Seahawks hope to get 1st TD run on 49ers
Tim Booth | Hagadone News Network | UPDATED 12 years, 10 months AGO
RENTON, Wash. - Marshawn Lynch knows exactly how significant it would be for the Seattle Seahawks to be the first team this season to score a rushing touchdown on San Francisco.
And in typical Lynch fashion, his answer had nothing to do with his current franchise-record streak of 10 consecutive games with at least one touchdown.
"Points on the board get us closer to a victory," Lynch said.

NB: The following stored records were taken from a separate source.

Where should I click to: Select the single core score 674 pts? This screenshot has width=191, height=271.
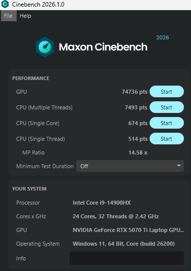(138, 123)
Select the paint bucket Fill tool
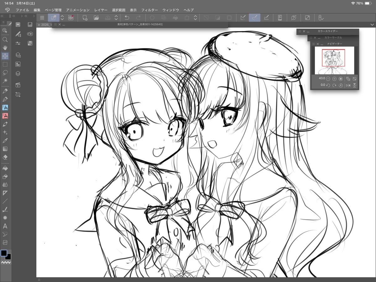The image size is (376, 282). click(5, 168)
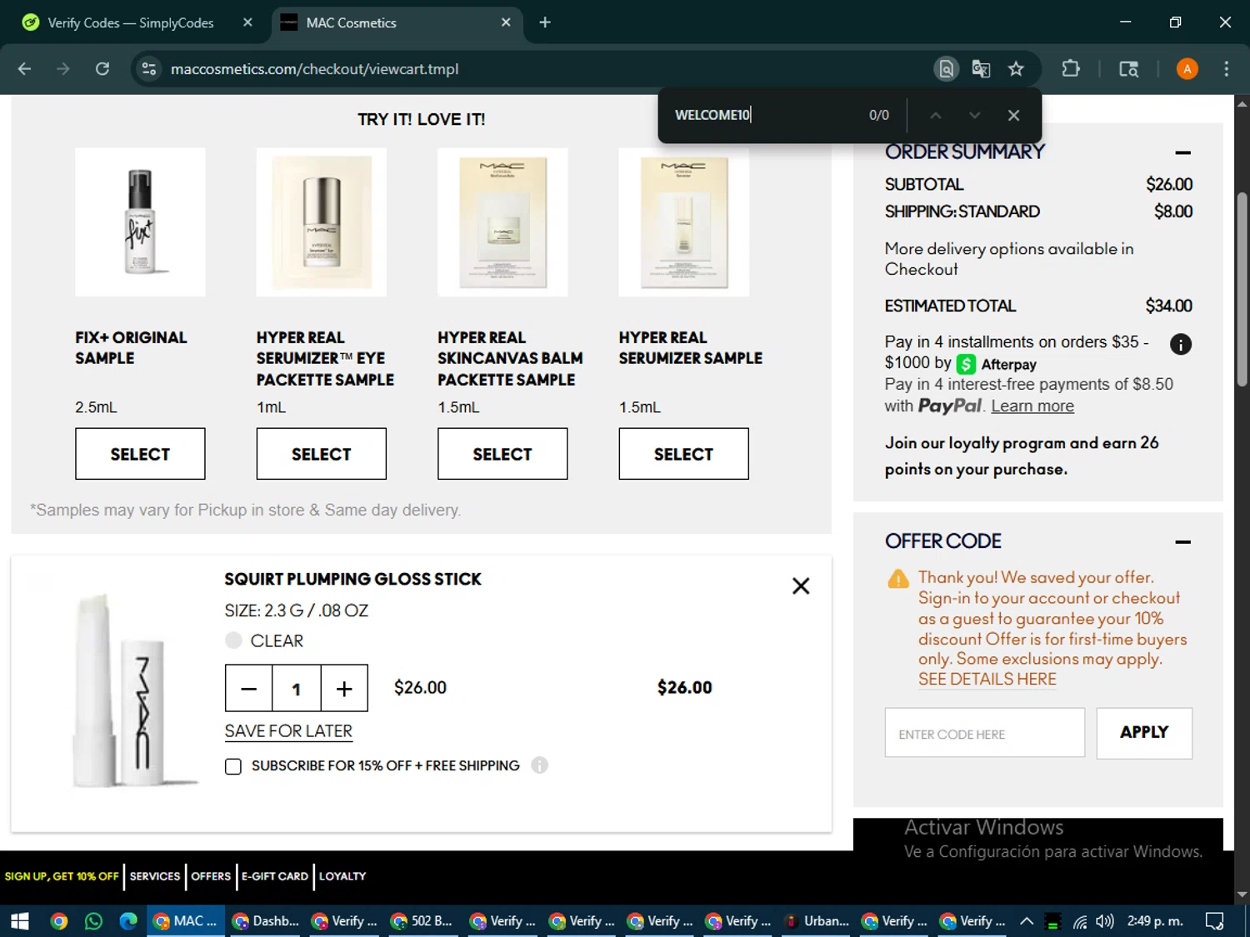Enable Subscribe for 15% off checkbox

pyautogui.click(x=233, y=766)
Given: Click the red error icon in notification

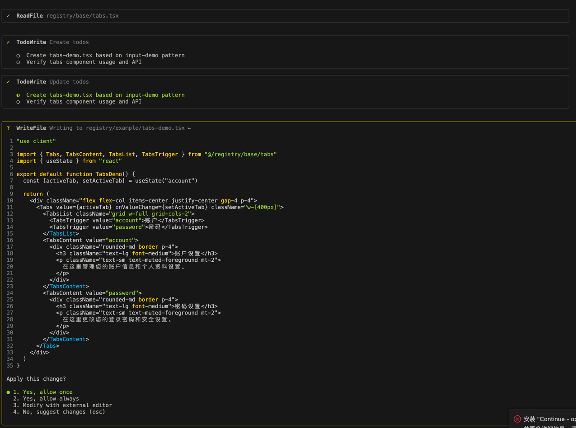Looking at the screenshot, I should (517, 419).
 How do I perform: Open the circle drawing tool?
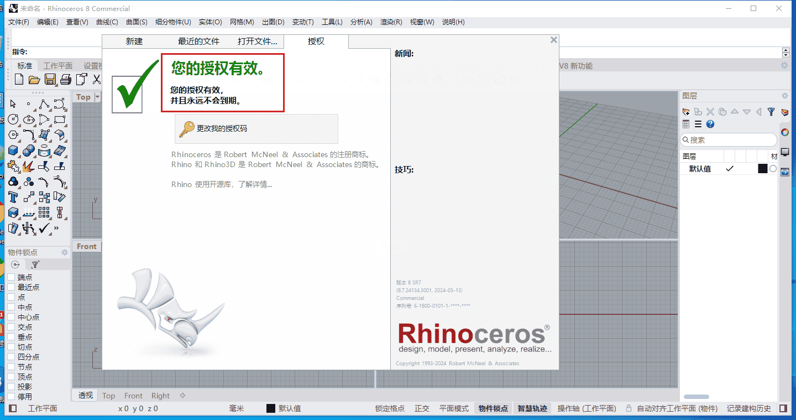point(12,119)
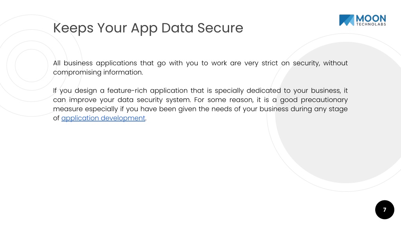
Task: Select the paragraph starting 'If you design'
Action: [200, 104]
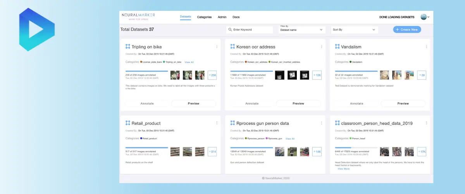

The Seahawks' midseason turnaround began because of their recommitment to being a run-first team, relying on the angry power running of Lynch to turn a 2-6 start into a 7-7 record with their playoff hopes still alive entering Saturday's home finale against the 49ers.
So along with trying to keep their playoff hopes alive, the Seahawks have another goal of trying to stop a little bit of NFL history.
San Francisco is the first team in NFL history to not allow a touchdown rushing through the first 14 weeks of the regular season. According to STATS LLC, whose database goes back to 1932, the fewest touchdowns rushing allowed through an entire season is two - set by the 1934 Detroit Lions, 1968 Dallas Cowboys and 1971 Minnesota Vikings.
"I don't have too much to say. History speaks for itself," Seattle center Max Unger said. "It's pretty impressive."
It's not that San Francisco has just been good at stopping the run near the goal line. They've been shutting running backs down all over the field and not just this season. San Francisco has gone 36 straight games without allowing an individual 100-yard rusher, and its 71.5 yards per game allowed this season on the ground is nearly 20 yards per game better than second-place Baltimore.
Philadelphia in Week 4 is the only team this season to top 100 yards rushing against the 49ers.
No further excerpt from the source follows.